Thomas perd contenance. Il est sur le point de s'effondrer, et mon cœur se serre. Je sais ce que ça fait, de se sentir coupable. Je glisse un regard vers Léo, assis sur une chaise, affreusement pâle. Thomas se force à reprendre :

— J'ai... J'ai échoué à les protéger. Tout était calme depuis des semaines, alors je me suis relâché sans m'en rendre compte. Et puis un soir, une attaque venue de nulle part. Un vrai cauchemar. La sécurité interne était débordée. Personne n'avait prévu un assaut d'une telle ampleur. Les coups de feu fusaient, les cris aussi. Des explosions, de fumigènes ou non, volontaires ou non, surgissaient d'un peu partout. Je n'y voyais rien, je n'arrivais plus à respirer. Je ne pensais qu'à une chose : rejoindre Léo et ses parents. Je me dirigeais tant bien que mal vers leur bureau, quand j'ai percuté la mère de Léo. Le gosse était dans ses bras, évanoui. À moitié rassuré, j'ai cherché son mari des yeux. Elle m'a pris par le bras, faisant non de la tête. J'ai compris. Puis elle m'a tendu Léo et sa peluche favorite en souriant. C'est là que j'ai remarqué. Les balles l'avaient transpercée. Fatalement.

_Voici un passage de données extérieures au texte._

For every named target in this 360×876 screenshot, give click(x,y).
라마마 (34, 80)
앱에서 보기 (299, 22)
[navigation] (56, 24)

Mais sur le coup, j'ai simplement refusé l'idée. Je les ai portés, elle et Léo. Je ne sais pas comment, j'ai réussi à nous sortir du bâtiment. La mère de Léo est morte dans mes bras, à l'extérieur. Léo y a assisté.

Mon cerveau bloque. Comment une telle horreur peut-elle être possible ? Plus j'essaie de visualiser la scène, plus je me sens mal. Léo, lui, ne fait plus un bruit. Toujours aussi pâle, il se contente de pleurer en silence. Figée, pendue aux lèvres de Thomas, je suis incapable de faire le moindre geste pour le réconforter. Il n'a pas dû remarquer l'état du petit, puisqu'il continue courageusement sur sa lancée :

— Il venait de reprendre connaissance. Je n'ai pas eu la force de lui enlever ses derniers moments avec elle, alors je ne l'ai pas éloigné. J'aurais peut-être dû, je ne sais toujours pas. Elle n'arrivait même plus à parler, mais elle souriait toujours, un sourire rassurant. Elle a caressé la joue de Léo, puis la mienne. Elle me fixait, intensément, malgré les larmes qui dévalaient ses joues. Je lui ai promis de protéger son fils, peu importe ce que ça pouvait me coûter. Elle a eu l'air rassurée. Elle a fermé les yeux, et sa main est retombée, inerte. Elle est morte avant que j'aie le temps de m'excuser. Sur le coup, ni Léo ni moi n'avons voulu comprendre. Nous avions beau la secouer, elle ne se réveillait pas. Quand les cris ont commencé à se rapprocher, j'ai repris mes esprits. J'ai attrapé Léo qui pleurait et se débattait, et nous avons fui à travers la forêt. Tant bien que mal, j'ai réussi à les semer. Ils étaient persistants. Même si Léo n'était qu'un enfant, ils ne semblaient pas vouloir laisser le moindre survivant. Alors j'ai tenu ma promesse, et je l'ai protégé. Nous avons fui un moment, attendant que ça se calme. Léo était totalement traumatisé. Je pensais qu'il ne s'arrêterait jamais de hurler et de pleurer. Ça a duré un jour, puis il s'est comme... éteint. Il semblait vide, il ne réagissait plus à rien. Je ne savais pas quoi faire. Comme c'était trop dangereux de rester en Guyane, je l'ai ramené. Mais... j'avais besoin d'y retourner. Pour réparer ce qui pouvait l'être, pour essayer de récupérer les recherches qui avaient sûrement été volées, mais je ne pouvais pas faire ça avec Léo à protéger. C'est là que je te l'ai confié, Linda. Léo semblait assez stable pour se séparer de moi. Il avait l'air de tout refouler, ne lâchant prise que dans ses cauchemars. Je me suis dit que ça irait, qu'il se sentirait plus en sécurité avec une femme. J'ai été totalement con. Irresponsable. Je t'ai impliqué dans quelque chose de beaucoup trop dangereux. Je te demande pardon.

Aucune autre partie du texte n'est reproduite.